CAMPBELL: Essa é uma viagem celestial.

MOYERS: Mas isso é coisa só para santos e monges?

CAMPBELL: Não, acho que é também para artistas. O verdadeiro artista é aquele que aprendeu a reconhecer e a expressar o que Joyce chamou de "radiância" de todas as coisas, como epifania ou revelação da sua verdade.
MOYERS: Mas isso não deixa os outros, todos nós, simples mortais, numa posição muito inferior?
CAMPBELL: Não creio que exista isso de "simples mortal". Cada um de nós tem a possibilidade do êxtase em sua experiência de vida. O que é preciso fazer é reconhecê-lo, cultivá-lo e seguir em frente. Sempre me sinto incomodado quando as pessoas falam em "simples mortais", porque eu jamais conheci um homem, uma mulher, ou uma criança "simples".

MOYERS: Mas não é a arte o único caminho para atingir essa ilumina­ção?

CAMPBELL: A arte e a religião são dois caminhos conhecidos. Não creio que você o consiga através da pura filosofia acadêmica, que amarra tudo em conceitos. Mas viver, apenas, com o coração aberto aos outros, em regime de compaixão, é um caminho franqueado a qualquer um.

MOYERS: Isso quer dizer que o caminho da iluminação estaria à dispo­sição de todos, e não apenas de santos ou artistas? Mas se esse caminho está encerrado potencialmente em cada um de nós, lá no fundo daquela caixa da memória, como fazer para descerrá-lo?

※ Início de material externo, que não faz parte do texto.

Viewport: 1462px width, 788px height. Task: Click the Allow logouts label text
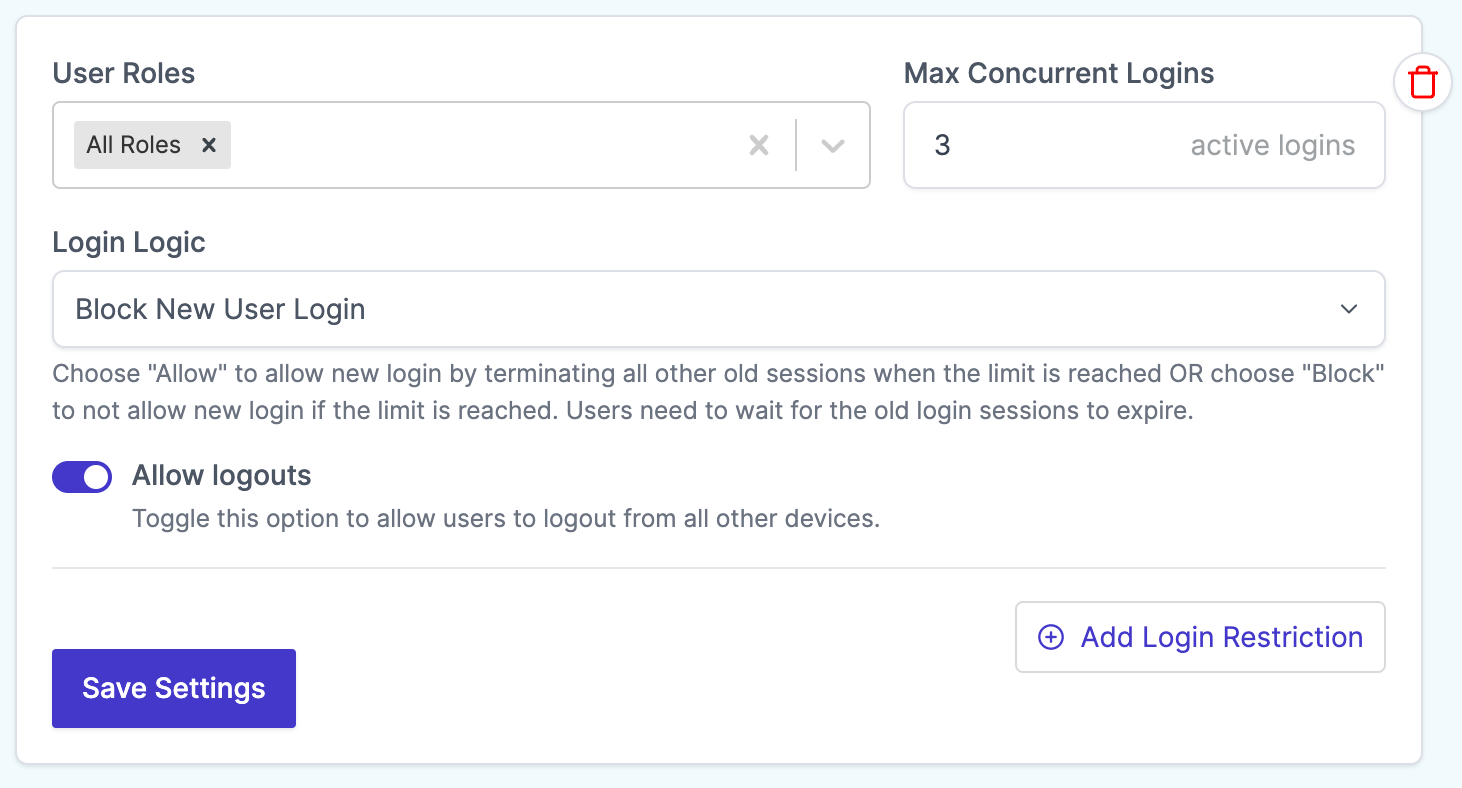(x=221, y=476)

CAMPBELL: Você o destrava quando encontra alguém que o ajude a destravá-lo. Você tem algum amigo querido ou um bom professor? Isso pode vir de uma pessoa, propriamente falando, ou de uma experiência como um acidente automobilístico ou um livro iluminador. No meu caso, quase tudo veio dos livros, embora eu tivesse tido um bom número de excelentes professores.

MOYERS: Quando li os seus livros, pensei: "Moyers, o que a mitologia fez por você foi situá-lo num ramo de uma árvore muito antiga. Você é parte de uma sociedade de vivos e mortos, que chegou aqui muito antes de você e continuará aqui muito tempo depois que você se for. Ela o nutriu e o protegeu, e, em retribuição, você deve nutri-la e protegê-la".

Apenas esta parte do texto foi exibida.